Aunt Emma paused in the act of handing him a plate of warm biscuits.
“In your berth?”
“Oh, I had to give it up to her!” Hollis hastened to add. “Just before some cops from the big town pulled her off at New Haven. Seems that she was wanted. These are fine biscuits, aunty.”
“I’m so glad you like them, Mr. Hollis,” his cousin smiled. “I was afraid to try to make them, but your aunt insisted.”
“Oh, are they yours?” Hollis was surprised. He did not see the girl flush at his tone. He was afraid that she would come into the sitting room with him when he retired, as of hallowed custom, to smoke his pipe, with the morning paper. But Miss Carruthers vanished upstairs. He scanned the pages indifferently between puffs of Mrs. Hollis’s excellent tobacco. Suddenly he sat up alertly.
The account of an accident in the maelstrom of New York business had caught his eye.
CHINESE ART DEALER SHOT.
Wong Li, Proprietor of Fifth Avenue Curio
Shop, Victim of Unknown
Marauder’s Bullet.
After the manner of a newspaper story, the time, the place, and the motive of the shooting were prominently set forth. At five minutes of six, the evening before, pedestrians on Fifth Avenue had heard a shot in the Chinese shop at Forty-Third Street. Wong Li had been found lying on the floor with a bullet wound in his head. His condition was serious. No others were found in the shop. The wounded man would make no statement as to the identity of the assassin.
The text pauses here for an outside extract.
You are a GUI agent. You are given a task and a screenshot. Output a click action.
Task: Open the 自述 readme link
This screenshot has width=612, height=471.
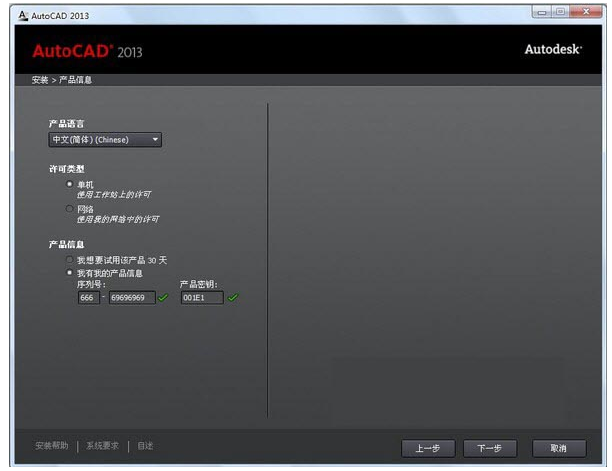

The police declared, the story concluded, a man with a suitcase had been seen to run from the door of the store. This man had vanished down Forty-Second Street. As usual, the police announced that they had a clue to the person in question.
Hollis let the paper fall with a low whistle. Five minutes to six was approximately the time he had left Wong Li’s place. But the proprietor had been in sound health, to the best of his knowledge. The shooting must have been immediately after his departure.
But, by whom? Events had transpired swiftly, he thought, for not only had Wong Li fallen by another’s bullet during those eventful few moments just before six o’clock yesterday, but the curio he purchased had become an object of interest to others.